Flexible string representation, unicode, typography, ...

Tue Aug 28 22:42:25 EDT 2012

On Aug 28, 4:57 am, Neil Hodgson <nhodg... at iinet.net.au> wrote:
> wxjmfa... at gmail.com:
>
> > Go "has" the integers int32 and int64. A rune ensure
> > the usage of int32. "Text libs" use runes. Go has only
> > bytes and runes.
>
>      Go's text libraries use UTF-8 encoded byte strings. Not arrays of
> runes.

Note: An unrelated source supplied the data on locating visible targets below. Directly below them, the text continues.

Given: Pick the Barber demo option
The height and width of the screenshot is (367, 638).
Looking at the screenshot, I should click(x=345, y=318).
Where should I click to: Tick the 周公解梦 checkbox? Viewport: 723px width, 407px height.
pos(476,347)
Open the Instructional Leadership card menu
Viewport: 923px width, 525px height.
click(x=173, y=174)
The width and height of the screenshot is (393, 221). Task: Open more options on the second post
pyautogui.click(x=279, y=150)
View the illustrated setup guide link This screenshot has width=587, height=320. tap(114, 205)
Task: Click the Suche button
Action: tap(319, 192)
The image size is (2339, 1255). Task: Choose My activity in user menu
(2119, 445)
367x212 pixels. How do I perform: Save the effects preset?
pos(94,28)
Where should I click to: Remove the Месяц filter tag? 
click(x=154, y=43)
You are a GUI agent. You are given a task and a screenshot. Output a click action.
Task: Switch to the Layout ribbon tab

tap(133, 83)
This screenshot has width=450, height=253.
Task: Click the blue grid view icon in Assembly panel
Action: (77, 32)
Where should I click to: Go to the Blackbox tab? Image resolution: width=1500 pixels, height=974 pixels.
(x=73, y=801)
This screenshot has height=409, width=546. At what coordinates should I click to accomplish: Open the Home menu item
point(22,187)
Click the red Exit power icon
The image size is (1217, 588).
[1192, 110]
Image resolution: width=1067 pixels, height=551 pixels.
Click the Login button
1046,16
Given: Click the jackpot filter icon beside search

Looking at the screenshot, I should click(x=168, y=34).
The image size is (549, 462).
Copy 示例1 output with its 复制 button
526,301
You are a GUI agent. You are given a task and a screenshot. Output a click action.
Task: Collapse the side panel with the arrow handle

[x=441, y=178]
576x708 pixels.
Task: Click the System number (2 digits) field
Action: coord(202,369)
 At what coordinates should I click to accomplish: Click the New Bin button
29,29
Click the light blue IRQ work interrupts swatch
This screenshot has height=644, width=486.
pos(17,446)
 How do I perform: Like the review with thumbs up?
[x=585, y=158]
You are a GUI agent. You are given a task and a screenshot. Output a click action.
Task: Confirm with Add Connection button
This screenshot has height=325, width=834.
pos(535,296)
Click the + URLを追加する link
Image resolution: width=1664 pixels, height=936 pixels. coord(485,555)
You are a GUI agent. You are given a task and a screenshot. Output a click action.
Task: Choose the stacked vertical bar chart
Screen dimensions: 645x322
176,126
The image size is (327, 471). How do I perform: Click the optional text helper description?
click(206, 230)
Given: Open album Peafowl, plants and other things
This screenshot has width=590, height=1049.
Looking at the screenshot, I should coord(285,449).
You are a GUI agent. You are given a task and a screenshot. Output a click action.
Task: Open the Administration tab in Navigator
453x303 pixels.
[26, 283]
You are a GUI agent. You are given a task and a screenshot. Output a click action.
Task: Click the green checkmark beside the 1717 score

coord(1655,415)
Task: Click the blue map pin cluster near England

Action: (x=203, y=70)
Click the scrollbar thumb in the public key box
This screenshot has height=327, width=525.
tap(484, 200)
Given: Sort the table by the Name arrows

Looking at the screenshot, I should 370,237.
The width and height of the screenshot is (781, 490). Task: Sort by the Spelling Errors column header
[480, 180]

See, for example,http://golang.org/pkg/regexp/
>
>     Are you claiming that UTF-8 is the optimum string representation and
> therefore should be used by Python?
>
>     Neil

This whole rune/go business is a red-herring.
In the other thread Peter Otten wrote:

> wxjmfa... at gmail.com wrote:
> > By chance and luckily, first attempt.
> > c:\python32\python -m timeit "('€'*100+'€'*100).replace('€'
> > , 'œ')"
> > 1000000 loops, best of 3: 1.48 usec per loop
> > c:\python33\python -m timeit "('€'*100+'€'*100).replace('€'
> > , 'œ')"
> > 100000 loops, best of 3: 7.62 usec per loop
>
> OK, that is roughly factor 5. Let's see what I get:
>
> $ python3.2 -m timeit '("€"*100+"€"*100).replace("€", "œ")'
> 100000 loops, best of 3: 1.8 usec per loop
> $ python3.3 -m timeit '("€"*100+"€"*100).replace("€", "œ")'
> 10000 loops, best of 3: 9.11 usec per loop
>
> That is factor 5, too. So I can replicate your measurement on an AMD64 Linux
> system with self-built 3.3 versus system 3.2.
>
> > Note
> > The used characters are not members of the latin-1 coding
> > scheme (btw an *unusable* coding).
> > They are however charaters in cp1252 and mac-roman.
>
> You seem to imply that the slowdown is connected to the inability of latin-1
> to encode "œ" and "€" (to take the examples relevant to the above
> microbench). So let's repeat with latin-1 characters:
>
> $ python3.2 -m timeit '("ä"*100+"ä"*100).replace("ä", "ß")'
> 100000 loops, best of 3: 1.76 usec per loop
> $ python3.3 -m timeit '("ä"*100+"ä"*100).replace("ä", "ß")'
> 10000 loops, best of 3: 10.3 usec per loop
>
> Hm, the slowdown is even a tad bigger. So we can safely dismiss your theory
> that an unfortunate choice of the 8 bit encoding is causing it. Do you

In summary:
1. The problem is not on jmf's computer
2. It is not windows-only
3. It is not directly related to latin-1 encodable or not

The only question which is not yet clear is this:
Given a typical string operation that is complexity O(n), in more
detail it is going to be O(a + bn)
If only a is worse going 3.2 to 3.3, it may be a small issue.
If b is worse by even a tiny amount, it is likely to be a significant
regression for some use-cases.

So doing some arm-chair thinking (I dont know the code and difficulty
involved):

Clearly there are 3 string-engines in the python 3 world:
- 3.2 narrow
- 3.2 wide
- 3.3 (flexible)

How difficult would it be to giving the choice of string engine as a
command-line flag?
This would avoid the nuisance of having two binaries -- narrow and
wide.
And it would give the python programmer a choice of efficiency
profiles.